Extracted entries START

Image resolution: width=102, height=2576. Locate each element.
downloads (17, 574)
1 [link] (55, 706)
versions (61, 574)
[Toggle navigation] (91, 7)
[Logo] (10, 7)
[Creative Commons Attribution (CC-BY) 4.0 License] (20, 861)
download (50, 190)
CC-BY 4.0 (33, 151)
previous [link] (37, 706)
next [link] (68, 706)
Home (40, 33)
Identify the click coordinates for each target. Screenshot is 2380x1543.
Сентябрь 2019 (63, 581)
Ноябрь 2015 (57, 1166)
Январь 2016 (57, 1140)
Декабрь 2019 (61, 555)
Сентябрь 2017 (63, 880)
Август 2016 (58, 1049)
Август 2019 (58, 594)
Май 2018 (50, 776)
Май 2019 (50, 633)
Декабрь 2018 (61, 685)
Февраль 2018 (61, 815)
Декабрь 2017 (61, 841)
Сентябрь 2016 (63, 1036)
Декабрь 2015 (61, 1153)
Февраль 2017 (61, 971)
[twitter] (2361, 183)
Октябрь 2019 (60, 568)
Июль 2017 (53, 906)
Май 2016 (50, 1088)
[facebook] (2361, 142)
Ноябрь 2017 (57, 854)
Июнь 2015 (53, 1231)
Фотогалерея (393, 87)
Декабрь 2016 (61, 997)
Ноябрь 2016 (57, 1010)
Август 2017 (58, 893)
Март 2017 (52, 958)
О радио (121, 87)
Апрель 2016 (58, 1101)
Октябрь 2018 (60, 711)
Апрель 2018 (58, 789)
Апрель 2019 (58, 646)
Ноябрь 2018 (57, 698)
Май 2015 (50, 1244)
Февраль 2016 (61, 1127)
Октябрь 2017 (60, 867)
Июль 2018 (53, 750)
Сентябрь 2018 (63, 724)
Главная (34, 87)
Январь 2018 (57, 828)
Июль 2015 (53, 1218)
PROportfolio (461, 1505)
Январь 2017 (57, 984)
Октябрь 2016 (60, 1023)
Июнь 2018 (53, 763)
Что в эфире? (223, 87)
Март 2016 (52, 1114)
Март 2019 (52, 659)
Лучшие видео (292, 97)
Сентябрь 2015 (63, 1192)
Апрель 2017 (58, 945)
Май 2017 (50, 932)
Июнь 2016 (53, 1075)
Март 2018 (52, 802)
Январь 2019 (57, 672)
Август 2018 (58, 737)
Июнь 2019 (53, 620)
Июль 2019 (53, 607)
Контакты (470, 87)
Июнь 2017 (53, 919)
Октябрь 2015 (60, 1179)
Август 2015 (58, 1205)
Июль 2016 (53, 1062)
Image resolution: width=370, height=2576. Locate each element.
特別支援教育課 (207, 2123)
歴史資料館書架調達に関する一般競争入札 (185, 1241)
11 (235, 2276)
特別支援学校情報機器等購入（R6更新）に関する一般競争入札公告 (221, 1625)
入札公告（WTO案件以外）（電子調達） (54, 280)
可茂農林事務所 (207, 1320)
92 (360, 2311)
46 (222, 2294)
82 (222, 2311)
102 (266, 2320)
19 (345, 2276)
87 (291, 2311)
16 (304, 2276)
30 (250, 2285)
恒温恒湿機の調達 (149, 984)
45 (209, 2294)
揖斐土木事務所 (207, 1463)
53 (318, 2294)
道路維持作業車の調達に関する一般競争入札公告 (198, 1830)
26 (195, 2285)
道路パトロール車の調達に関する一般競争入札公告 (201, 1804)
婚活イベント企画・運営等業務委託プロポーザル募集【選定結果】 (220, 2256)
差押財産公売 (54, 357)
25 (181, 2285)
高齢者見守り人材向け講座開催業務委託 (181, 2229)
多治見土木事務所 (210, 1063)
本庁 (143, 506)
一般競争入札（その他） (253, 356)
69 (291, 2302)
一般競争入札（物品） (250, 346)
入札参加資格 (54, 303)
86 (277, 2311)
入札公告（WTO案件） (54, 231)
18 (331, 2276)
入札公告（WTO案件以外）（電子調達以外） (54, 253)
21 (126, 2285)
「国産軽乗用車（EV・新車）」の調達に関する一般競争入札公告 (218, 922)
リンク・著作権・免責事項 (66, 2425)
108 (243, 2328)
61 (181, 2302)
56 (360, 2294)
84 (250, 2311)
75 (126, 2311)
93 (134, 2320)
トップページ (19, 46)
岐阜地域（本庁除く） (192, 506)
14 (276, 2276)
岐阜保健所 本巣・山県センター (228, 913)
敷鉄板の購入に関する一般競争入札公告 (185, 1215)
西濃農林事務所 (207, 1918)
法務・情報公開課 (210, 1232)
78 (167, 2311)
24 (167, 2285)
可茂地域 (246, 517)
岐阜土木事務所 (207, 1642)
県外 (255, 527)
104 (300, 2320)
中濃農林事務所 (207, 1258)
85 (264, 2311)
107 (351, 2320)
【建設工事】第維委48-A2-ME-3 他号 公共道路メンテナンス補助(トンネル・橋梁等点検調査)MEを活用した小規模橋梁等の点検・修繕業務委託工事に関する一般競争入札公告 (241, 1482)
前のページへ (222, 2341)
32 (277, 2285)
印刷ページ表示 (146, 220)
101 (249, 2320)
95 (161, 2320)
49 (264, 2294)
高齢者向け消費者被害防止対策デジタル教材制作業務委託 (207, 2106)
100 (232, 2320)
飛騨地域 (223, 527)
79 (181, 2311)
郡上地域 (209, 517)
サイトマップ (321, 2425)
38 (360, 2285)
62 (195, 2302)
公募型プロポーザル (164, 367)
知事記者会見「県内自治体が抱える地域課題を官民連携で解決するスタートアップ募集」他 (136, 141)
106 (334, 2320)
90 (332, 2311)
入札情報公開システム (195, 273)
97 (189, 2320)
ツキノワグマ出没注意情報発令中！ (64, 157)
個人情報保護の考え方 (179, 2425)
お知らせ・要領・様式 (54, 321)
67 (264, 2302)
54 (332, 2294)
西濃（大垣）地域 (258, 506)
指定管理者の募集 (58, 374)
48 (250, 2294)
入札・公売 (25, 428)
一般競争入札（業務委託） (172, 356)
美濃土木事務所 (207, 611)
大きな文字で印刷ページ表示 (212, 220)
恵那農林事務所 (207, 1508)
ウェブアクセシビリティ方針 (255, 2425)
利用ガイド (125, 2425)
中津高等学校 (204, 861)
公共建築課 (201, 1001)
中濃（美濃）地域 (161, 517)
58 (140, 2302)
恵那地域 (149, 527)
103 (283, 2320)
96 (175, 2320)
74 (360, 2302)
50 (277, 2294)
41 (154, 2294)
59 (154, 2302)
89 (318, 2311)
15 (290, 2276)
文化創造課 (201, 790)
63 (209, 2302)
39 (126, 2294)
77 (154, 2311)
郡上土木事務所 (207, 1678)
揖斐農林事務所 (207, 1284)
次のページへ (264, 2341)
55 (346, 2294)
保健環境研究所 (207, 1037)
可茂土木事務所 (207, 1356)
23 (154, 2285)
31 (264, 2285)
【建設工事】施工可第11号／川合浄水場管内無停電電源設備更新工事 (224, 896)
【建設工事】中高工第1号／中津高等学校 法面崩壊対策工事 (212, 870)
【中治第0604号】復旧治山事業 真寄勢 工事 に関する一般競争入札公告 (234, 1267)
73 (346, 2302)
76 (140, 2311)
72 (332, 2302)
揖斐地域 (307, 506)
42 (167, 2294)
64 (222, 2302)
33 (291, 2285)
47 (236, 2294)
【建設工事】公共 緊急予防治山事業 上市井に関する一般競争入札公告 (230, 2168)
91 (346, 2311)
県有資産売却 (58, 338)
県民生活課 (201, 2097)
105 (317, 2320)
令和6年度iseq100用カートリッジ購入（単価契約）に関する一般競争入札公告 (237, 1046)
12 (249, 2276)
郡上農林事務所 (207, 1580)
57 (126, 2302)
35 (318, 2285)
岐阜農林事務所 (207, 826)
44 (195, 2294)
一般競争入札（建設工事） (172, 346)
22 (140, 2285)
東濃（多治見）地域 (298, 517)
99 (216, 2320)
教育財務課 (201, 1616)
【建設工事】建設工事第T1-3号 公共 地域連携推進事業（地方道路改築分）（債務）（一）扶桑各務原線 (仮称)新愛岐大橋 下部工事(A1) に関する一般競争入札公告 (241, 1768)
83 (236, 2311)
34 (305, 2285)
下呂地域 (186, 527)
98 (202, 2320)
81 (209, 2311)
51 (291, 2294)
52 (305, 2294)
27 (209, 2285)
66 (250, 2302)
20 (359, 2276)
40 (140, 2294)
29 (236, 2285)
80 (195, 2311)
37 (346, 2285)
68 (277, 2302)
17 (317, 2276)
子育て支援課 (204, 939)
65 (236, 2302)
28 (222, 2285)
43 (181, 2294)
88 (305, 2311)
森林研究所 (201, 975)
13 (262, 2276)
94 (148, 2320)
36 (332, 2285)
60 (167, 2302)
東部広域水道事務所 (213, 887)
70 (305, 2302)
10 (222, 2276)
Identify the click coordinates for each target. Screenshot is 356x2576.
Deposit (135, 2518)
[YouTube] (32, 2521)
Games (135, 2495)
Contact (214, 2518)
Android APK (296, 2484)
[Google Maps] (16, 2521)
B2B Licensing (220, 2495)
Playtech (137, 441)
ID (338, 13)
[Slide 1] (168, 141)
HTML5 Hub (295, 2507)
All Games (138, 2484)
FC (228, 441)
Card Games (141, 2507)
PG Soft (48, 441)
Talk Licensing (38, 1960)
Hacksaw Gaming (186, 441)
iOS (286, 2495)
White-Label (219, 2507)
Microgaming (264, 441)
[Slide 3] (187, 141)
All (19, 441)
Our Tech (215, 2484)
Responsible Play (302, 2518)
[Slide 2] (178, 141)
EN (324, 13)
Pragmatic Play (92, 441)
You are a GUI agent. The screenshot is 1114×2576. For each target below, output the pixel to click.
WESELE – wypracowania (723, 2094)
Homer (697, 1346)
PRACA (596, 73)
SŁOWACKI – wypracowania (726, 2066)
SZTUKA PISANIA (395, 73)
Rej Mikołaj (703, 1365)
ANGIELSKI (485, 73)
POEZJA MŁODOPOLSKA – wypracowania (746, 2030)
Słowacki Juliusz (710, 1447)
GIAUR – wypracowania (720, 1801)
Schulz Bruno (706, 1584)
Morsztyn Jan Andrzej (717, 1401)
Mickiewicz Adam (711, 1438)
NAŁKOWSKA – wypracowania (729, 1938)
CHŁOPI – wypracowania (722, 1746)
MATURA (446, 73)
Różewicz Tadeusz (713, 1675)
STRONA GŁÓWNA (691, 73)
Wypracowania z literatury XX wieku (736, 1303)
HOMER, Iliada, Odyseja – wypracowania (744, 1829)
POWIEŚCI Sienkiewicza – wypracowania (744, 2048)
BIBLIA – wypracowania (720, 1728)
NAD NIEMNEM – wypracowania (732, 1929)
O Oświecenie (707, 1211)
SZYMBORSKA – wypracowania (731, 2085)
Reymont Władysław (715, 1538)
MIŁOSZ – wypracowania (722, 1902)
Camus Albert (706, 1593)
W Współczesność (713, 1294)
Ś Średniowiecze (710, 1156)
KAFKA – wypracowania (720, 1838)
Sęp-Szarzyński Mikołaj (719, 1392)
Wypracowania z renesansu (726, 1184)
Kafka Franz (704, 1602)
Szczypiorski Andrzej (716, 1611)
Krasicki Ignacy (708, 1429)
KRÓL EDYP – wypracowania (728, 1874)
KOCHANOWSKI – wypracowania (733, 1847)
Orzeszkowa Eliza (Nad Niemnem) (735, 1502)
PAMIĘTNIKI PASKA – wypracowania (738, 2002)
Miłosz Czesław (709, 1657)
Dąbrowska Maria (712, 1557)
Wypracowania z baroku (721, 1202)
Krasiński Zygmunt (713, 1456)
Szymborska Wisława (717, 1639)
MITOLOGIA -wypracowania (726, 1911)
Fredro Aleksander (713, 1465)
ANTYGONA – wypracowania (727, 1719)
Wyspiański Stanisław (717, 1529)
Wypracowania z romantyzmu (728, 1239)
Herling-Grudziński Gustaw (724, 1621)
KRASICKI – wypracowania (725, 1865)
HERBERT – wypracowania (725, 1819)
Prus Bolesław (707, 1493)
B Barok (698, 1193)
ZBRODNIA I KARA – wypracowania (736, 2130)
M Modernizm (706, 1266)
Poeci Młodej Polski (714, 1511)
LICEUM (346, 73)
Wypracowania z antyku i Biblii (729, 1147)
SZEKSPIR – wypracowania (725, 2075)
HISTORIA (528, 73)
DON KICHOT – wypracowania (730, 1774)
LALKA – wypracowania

Extracted entries END

▶ _Task description_: Return, from the data, each line that has the word "width" in it.

▶ _Solution for this problem_:
Image resolution: width=102, height=2576. Locate each element.
Image resolution: width=370, height=2576. Locate each element.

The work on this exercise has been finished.